When available, providers should direct patients towards reliable resources (Reiff et al. 2012) that would enable patients to secure information beyond the clinic setting (Haga et al. 2014). Patient also frequently use online resources such as Google and Facebook to seek information and support (Roche & Skinner 2009), and providers should make explicitly sure patients understand what to search for. Also, formal laboratory reports are often difficult for patients to understand. The inclusion of a patient-friendly coversheet detailing results could support accuracy in understanding and recall (Haga et al. 2014; Nielson-Bohlman et al. 2004). Men, in particular, may benefit from such a resource as well as invitations to contact providers directly with questions or concerns.

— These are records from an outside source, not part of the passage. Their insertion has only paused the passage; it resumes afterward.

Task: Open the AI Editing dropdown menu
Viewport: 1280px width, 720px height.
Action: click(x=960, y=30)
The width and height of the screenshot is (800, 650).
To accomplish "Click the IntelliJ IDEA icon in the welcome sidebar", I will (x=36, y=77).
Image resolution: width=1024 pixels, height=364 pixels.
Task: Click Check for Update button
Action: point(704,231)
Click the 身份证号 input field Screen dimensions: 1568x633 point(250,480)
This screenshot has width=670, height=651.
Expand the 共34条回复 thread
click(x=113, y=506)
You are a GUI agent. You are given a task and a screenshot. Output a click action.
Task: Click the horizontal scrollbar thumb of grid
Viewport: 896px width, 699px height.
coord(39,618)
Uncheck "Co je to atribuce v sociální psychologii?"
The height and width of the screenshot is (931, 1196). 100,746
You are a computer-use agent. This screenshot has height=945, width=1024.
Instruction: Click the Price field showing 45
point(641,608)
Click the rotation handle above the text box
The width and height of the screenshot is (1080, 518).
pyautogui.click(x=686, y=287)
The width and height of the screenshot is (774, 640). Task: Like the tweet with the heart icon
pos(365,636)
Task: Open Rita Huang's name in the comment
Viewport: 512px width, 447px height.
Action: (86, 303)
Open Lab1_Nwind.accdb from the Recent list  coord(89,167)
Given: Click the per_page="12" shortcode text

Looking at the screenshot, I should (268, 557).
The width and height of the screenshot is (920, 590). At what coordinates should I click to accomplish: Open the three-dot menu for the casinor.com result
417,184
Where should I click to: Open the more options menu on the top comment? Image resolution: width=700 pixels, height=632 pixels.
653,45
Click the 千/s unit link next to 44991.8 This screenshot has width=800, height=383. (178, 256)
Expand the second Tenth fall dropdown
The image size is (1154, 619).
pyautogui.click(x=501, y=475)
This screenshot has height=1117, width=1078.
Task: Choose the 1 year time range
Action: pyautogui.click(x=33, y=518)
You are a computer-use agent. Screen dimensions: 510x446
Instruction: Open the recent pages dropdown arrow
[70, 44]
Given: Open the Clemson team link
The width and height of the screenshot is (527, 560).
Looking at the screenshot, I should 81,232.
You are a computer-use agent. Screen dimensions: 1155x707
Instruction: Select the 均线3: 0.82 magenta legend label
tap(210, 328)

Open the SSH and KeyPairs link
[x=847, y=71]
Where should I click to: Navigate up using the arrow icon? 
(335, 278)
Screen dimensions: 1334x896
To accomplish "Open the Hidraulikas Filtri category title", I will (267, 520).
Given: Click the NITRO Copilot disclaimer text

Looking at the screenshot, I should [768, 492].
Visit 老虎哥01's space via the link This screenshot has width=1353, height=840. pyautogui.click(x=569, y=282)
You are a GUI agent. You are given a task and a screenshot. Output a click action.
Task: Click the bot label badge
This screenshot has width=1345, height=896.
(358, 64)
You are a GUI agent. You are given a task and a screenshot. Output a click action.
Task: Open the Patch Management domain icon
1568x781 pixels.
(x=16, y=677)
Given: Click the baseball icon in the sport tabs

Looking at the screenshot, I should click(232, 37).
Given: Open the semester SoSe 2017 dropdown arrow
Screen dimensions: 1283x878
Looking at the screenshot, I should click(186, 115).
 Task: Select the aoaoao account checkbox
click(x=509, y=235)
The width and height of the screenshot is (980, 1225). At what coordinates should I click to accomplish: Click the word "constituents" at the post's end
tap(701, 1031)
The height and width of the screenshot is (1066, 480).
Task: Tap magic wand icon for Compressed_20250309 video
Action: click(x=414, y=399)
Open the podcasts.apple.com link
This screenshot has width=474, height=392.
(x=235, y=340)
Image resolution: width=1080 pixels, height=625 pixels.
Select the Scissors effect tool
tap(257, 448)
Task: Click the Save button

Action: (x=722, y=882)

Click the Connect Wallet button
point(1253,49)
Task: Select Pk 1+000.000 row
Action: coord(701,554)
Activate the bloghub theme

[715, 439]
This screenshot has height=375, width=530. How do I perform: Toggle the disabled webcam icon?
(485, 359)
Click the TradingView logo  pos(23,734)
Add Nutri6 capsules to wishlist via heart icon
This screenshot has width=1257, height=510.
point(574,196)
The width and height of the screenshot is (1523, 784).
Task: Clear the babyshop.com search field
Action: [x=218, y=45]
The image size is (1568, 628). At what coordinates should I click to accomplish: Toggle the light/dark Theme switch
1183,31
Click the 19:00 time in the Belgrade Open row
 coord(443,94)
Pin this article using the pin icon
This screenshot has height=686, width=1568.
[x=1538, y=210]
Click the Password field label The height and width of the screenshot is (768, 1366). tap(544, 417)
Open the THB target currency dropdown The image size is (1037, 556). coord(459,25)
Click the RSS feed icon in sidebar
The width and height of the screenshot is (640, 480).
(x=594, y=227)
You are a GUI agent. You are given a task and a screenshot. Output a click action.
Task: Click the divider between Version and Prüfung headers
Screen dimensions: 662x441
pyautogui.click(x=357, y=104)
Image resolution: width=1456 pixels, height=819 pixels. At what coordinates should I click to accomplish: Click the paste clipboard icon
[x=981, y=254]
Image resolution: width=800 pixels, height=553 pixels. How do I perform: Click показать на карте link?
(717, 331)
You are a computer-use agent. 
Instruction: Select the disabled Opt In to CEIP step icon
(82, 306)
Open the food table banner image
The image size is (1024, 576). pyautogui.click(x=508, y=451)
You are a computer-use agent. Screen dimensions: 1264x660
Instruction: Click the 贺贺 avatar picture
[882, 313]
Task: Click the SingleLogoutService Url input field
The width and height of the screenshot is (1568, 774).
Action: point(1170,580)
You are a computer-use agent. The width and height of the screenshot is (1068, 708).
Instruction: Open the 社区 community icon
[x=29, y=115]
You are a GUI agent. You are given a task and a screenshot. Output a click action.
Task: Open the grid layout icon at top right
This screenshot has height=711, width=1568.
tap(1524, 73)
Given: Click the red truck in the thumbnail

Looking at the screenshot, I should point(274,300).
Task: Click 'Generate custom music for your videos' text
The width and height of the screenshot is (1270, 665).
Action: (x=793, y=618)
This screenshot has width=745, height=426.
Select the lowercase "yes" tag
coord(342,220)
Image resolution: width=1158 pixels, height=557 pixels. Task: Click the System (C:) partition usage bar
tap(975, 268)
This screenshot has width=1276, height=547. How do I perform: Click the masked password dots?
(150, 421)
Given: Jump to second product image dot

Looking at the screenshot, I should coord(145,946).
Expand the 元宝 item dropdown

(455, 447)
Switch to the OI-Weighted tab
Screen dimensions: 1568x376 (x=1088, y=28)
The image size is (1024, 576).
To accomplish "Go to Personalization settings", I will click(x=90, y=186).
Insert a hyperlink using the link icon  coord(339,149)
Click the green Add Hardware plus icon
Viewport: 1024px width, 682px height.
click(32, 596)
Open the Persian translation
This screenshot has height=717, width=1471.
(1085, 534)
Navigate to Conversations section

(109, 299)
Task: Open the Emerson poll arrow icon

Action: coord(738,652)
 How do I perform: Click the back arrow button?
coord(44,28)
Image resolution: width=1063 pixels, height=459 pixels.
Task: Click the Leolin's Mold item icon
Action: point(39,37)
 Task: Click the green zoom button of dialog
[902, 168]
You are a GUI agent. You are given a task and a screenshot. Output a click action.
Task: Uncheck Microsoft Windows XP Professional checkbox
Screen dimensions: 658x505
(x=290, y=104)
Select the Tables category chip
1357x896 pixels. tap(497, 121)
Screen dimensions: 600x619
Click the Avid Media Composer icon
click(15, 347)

Last, to accurately convey information associated with specific CNVs, clinicians must understand and be able to explain the terminology associated with genetic variants (e.g. penetrance vs. variable expressivity), and be comfortable discussing uncertain outcomes. In the cases were providers have limited experience counseling about uncertain CNV results, referral to clinicians with more experience is recommended.

Research recommendations

Future research is needed that observes pre-test genetic counseling sessions and results disclosure sessions to examine how testing and results are discussed with patients and their partners, as well as the effect of having both the patient and her partner present. Additionally, it is especially important to consider how patients make informed decisions when facing uncertain results and how genetic counselors can support them. We also recommend research to assess the extent to which patient friendly reports improve understanding (Haga 2014). Lastly, it is important to include a more diverse group of participants in this type of research.

Conclusions

As advanced methods of interrogating fetal DNA become more widely applied in diagnostic testing, providers will be called upon to help families understand the potential for intrafamilal variability, as well the spectrum of phenotypes associated with any given variant. Our study emphasizes the need to clearly convey the nature and implications of specific CNVs in a meaningful way so parents can make decision about how to use this information.

Acknowledgements

This work was supported by funding from the National Institute of Child Health and Development, National Institutes of Health (UO1-HD-055651). There was no additional involvement from funding sources.

Footnotes

Conflict of interest statement

Sarah Walser, Allison Werner-Lin, Amita Russell, Ronald Wapner, and Barbara Bernhardt declare they have no conflict of interest

All procedures followed were in accordance with the ethical standards of the responsible committee on human experimentation (institutional and national) and with the Helsinki Declaration of 1975, as revised in 2000 (5). Informed consent was obtained from all patients for being included in the study.